* _Your assignment_
From the listing below, retype exactly the line holding "The image size is (980, 1229).", the line holding "Click on the Future Simple title header", and the lines between them; skip everything else.

* _Available records_
|---|

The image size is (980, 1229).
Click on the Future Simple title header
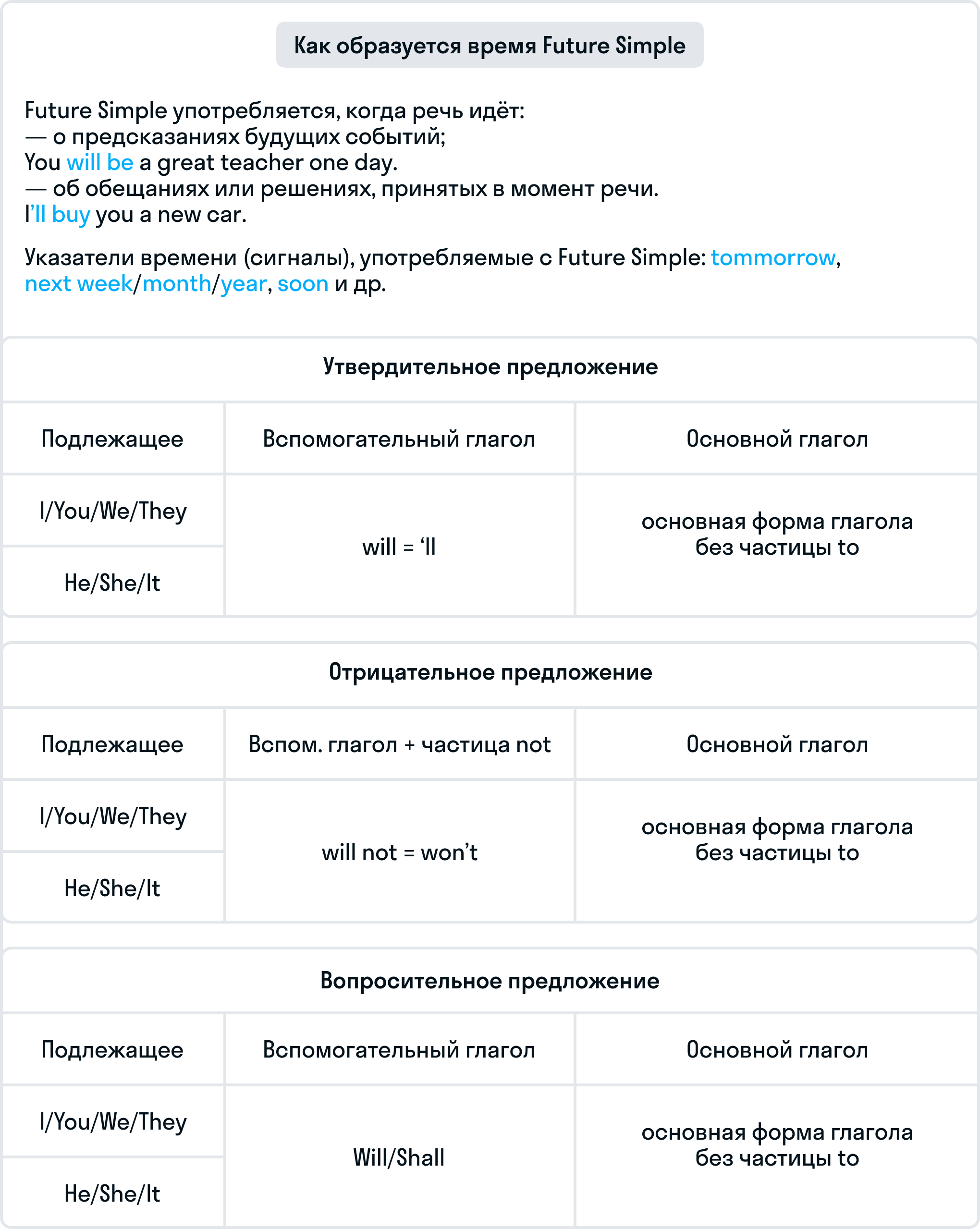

|---|

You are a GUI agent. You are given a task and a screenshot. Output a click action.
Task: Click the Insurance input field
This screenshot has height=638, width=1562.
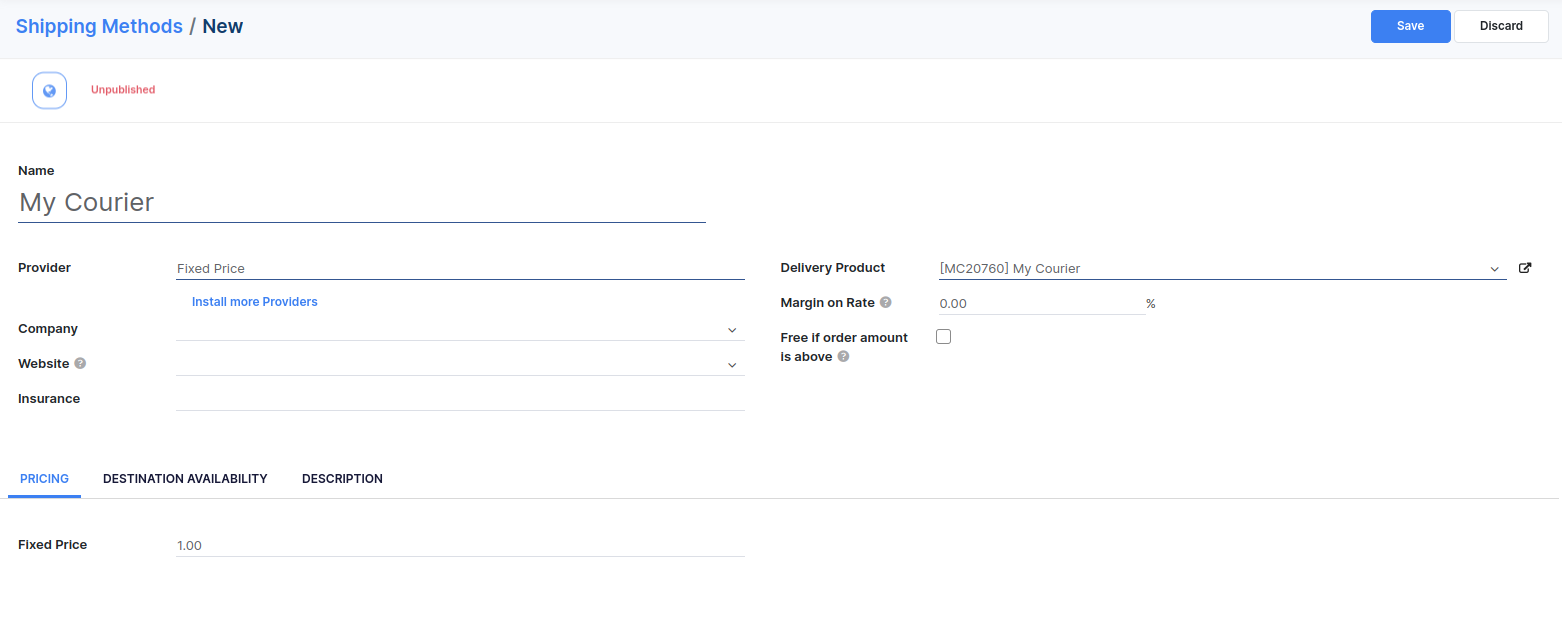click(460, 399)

|---|

* _Exercise result_
The image size is (980, 1229).
Click on the Future Simple title header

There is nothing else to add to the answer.